──────── Given data ────────

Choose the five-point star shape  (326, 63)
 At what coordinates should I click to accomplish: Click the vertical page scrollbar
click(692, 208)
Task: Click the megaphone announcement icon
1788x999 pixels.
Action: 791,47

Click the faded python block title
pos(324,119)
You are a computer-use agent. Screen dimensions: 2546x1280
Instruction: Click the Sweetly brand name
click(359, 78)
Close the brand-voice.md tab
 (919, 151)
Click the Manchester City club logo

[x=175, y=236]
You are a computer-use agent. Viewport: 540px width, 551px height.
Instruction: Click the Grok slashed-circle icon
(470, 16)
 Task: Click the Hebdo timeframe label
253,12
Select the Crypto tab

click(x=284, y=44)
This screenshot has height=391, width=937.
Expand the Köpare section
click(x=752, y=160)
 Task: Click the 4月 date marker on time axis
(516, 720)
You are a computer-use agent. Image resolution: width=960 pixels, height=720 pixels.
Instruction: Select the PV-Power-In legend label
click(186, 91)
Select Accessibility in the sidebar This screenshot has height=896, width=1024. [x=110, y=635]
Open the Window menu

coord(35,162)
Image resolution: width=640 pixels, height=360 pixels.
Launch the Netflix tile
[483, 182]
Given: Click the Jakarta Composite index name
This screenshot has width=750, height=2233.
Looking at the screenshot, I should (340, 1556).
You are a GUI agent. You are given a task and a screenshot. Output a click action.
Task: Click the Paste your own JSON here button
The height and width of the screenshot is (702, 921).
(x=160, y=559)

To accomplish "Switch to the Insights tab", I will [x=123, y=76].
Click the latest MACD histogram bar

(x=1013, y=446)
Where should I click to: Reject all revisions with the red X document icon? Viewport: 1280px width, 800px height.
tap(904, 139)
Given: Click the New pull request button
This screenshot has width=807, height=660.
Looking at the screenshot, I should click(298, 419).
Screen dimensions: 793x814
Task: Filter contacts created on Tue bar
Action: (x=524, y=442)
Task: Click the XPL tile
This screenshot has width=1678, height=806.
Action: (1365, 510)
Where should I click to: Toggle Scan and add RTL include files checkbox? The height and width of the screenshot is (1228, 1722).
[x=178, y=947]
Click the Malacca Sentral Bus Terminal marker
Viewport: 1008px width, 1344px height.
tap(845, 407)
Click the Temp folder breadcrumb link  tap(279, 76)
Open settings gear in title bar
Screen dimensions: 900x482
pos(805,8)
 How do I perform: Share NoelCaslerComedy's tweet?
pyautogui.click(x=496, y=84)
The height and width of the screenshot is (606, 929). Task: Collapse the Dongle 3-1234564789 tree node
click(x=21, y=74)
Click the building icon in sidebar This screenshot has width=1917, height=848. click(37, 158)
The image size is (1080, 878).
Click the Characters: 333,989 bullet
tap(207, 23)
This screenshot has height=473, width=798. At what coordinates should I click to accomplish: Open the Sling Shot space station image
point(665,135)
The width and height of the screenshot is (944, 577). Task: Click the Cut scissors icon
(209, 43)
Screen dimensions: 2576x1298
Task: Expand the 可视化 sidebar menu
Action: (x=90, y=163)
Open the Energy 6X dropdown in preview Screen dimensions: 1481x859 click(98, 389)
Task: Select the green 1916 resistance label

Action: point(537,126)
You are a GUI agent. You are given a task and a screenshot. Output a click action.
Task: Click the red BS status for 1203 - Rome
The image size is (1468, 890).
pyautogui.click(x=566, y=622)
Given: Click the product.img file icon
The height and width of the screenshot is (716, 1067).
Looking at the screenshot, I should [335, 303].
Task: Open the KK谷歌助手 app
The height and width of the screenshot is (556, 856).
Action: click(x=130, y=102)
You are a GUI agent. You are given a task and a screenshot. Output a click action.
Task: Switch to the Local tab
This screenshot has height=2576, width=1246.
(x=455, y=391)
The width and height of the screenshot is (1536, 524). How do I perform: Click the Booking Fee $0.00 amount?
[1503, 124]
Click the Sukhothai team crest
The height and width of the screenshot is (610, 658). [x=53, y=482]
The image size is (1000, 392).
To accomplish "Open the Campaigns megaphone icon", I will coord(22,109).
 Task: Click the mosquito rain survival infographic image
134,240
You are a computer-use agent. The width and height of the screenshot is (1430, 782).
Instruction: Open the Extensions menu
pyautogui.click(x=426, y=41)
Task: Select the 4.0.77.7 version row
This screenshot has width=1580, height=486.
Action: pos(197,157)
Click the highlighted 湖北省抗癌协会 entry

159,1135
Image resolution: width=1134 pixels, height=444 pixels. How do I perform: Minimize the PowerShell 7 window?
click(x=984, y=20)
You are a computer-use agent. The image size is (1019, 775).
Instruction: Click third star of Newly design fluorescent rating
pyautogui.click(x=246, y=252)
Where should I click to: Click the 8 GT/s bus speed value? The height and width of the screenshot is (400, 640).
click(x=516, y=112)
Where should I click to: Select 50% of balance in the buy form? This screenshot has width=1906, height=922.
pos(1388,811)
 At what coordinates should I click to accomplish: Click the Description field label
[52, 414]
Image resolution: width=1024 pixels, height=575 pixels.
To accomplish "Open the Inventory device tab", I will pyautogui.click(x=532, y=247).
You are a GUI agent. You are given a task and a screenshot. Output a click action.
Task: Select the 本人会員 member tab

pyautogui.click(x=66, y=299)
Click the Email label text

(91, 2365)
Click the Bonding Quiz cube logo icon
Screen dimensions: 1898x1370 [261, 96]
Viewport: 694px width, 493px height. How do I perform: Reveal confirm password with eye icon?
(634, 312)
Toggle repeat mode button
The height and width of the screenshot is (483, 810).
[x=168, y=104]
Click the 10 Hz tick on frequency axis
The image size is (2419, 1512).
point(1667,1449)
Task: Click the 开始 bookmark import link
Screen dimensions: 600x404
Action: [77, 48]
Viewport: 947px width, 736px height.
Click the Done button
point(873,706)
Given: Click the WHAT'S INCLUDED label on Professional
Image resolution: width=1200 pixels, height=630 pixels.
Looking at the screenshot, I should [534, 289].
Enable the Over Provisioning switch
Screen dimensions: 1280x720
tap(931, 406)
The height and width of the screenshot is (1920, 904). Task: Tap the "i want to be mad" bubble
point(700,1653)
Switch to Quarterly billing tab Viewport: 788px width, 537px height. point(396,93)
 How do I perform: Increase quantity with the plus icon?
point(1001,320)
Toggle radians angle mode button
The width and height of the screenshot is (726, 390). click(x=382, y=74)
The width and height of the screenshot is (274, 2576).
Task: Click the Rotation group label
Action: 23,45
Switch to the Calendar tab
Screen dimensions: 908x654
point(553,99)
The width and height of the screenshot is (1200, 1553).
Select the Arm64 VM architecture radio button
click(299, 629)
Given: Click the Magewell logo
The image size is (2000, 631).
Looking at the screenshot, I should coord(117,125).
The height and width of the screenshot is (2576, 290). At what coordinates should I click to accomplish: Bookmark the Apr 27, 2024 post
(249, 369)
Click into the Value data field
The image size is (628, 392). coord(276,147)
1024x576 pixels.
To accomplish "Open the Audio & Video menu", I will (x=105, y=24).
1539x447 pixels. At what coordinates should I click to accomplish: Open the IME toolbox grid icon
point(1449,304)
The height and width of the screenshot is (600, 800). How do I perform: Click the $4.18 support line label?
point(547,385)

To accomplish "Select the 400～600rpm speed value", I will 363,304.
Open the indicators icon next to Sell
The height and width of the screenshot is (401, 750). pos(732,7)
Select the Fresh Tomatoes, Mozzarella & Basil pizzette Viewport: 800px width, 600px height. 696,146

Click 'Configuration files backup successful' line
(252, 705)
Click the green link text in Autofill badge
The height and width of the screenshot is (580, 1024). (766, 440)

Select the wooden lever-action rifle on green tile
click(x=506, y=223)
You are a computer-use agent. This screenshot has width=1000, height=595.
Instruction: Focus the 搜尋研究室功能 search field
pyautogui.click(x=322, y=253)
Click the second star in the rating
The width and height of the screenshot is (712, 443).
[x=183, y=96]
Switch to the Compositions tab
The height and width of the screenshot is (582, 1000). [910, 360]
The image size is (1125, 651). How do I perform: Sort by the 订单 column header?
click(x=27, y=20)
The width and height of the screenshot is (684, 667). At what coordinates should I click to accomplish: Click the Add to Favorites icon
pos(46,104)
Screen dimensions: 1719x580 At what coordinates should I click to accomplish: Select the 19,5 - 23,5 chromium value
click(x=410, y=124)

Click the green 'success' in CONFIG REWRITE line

────────

What the exercise asks: Where the line holding "Click the Bonding Quiz cube logo icon" appears in the listing above, start reproducing exactly, and end with the line holding "Viewport: 947px width, 736px height.".

Solved problem:
Click the Bonding Quiz cube logo icon
Screen dimensions: 1898x1370 [261, 96]
Viewport: 694px width, 493px height. How do I perform: Reveal confirm password with eye icon?
(634, 312)
Toggle repeat mode button
The height and width of the screenshot is (483, 810).
[x=168, y=104]
Click the 10 Hz tick on frequency axis
The image size is (2419, 1512).
point(1667,1449)
Task: Click the 开始 bookmark import link
Screen dimensions: 600x404
Action: [77, 48]
Viewport: 947px width, 736px height.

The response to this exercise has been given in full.